Collected data entries
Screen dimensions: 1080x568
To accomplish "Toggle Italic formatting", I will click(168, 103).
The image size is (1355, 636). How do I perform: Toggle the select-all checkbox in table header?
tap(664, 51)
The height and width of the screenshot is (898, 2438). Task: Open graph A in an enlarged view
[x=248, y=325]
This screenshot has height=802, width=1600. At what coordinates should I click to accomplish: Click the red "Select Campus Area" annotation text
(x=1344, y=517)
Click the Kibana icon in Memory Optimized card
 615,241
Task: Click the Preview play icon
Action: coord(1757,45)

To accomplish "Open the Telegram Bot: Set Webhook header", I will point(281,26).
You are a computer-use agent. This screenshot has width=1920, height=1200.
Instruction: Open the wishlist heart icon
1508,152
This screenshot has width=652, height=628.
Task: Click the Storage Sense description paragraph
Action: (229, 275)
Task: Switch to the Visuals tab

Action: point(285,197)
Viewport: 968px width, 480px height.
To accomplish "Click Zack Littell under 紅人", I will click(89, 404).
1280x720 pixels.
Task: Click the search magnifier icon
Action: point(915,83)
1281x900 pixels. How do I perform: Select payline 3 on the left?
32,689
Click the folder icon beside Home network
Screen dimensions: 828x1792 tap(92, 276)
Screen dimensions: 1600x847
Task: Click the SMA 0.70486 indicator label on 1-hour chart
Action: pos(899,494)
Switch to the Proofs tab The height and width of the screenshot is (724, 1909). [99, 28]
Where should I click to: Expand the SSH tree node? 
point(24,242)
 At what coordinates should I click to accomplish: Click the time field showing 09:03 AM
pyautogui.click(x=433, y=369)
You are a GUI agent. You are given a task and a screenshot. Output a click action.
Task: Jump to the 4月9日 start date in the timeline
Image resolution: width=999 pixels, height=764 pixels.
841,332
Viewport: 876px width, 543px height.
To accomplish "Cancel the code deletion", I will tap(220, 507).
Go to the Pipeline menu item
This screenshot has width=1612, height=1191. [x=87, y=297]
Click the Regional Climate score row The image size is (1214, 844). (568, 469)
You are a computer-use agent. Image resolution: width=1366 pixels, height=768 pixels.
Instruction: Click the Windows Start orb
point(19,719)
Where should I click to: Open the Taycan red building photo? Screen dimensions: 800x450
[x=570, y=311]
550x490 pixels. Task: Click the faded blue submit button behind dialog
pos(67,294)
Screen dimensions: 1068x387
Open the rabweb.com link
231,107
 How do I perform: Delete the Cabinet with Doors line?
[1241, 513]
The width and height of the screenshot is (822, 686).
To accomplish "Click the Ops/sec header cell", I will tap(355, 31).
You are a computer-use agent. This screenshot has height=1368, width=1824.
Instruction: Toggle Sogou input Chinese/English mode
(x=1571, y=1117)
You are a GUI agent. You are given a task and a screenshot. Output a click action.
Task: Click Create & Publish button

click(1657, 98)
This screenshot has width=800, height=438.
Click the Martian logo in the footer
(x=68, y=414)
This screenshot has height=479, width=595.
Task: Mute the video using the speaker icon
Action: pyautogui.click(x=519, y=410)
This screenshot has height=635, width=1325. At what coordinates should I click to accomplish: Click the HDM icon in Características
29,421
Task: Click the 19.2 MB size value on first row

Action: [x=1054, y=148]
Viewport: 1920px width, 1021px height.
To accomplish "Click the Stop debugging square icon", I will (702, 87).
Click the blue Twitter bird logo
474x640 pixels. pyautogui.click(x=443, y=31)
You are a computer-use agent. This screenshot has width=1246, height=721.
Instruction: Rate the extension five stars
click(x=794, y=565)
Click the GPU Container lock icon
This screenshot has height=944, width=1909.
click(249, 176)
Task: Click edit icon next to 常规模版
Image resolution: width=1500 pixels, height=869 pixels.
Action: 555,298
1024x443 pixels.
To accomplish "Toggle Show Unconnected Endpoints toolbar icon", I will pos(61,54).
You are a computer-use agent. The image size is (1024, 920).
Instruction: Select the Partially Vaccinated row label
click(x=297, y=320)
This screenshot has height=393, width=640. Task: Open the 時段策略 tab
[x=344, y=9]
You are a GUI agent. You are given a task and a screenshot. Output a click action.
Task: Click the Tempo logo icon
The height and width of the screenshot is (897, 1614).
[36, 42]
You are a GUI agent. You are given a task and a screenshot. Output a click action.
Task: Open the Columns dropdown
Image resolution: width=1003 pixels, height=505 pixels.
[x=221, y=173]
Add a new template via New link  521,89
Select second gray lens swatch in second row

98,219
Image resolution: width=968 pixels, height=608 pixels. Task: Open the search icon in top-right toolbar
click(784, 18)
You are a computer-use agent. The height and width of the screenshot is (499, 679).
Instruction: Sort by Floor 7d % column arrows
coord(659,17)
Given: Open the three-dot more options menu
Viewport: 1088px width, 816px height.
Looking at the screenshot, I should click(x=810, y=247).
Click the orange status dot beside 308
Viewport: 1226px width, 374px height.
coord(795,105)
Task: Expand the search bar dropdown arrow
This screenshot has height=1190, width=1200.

**Problem statement**: Up to and including the final line of the data above, please copy every line exactly, starting from the one that contains "Image resolution: width=1003".

**Solution to the problem**:
Image resolution: width=1003 pixels, height=505 pixels.
[x=221, y=173]
Add a new template via New link  521,89
Select second gray lens swatch in second row

98,219
Image resolution: width=968 pixels, height=608 pixels. Task: Open the search icon in top-right toolbar
click(784, 18)
You are a computer-use agent. The height and width of the screenshot is (499, 679).
Instruction: Sort by Floor 7d % column arrows
coord(659,17)
Given: Open the three-dot more options menu
Viewport: 1088px width, 816px height.
Looking at the screenshot, I should click(x=810, y=247).
Click the orange status dot beside 308
Viewport: 1226px width, 374px height.
coord(795,105)
Task: Expand the search bar dropdown arrow
This screenshot has height=1190, width=1200.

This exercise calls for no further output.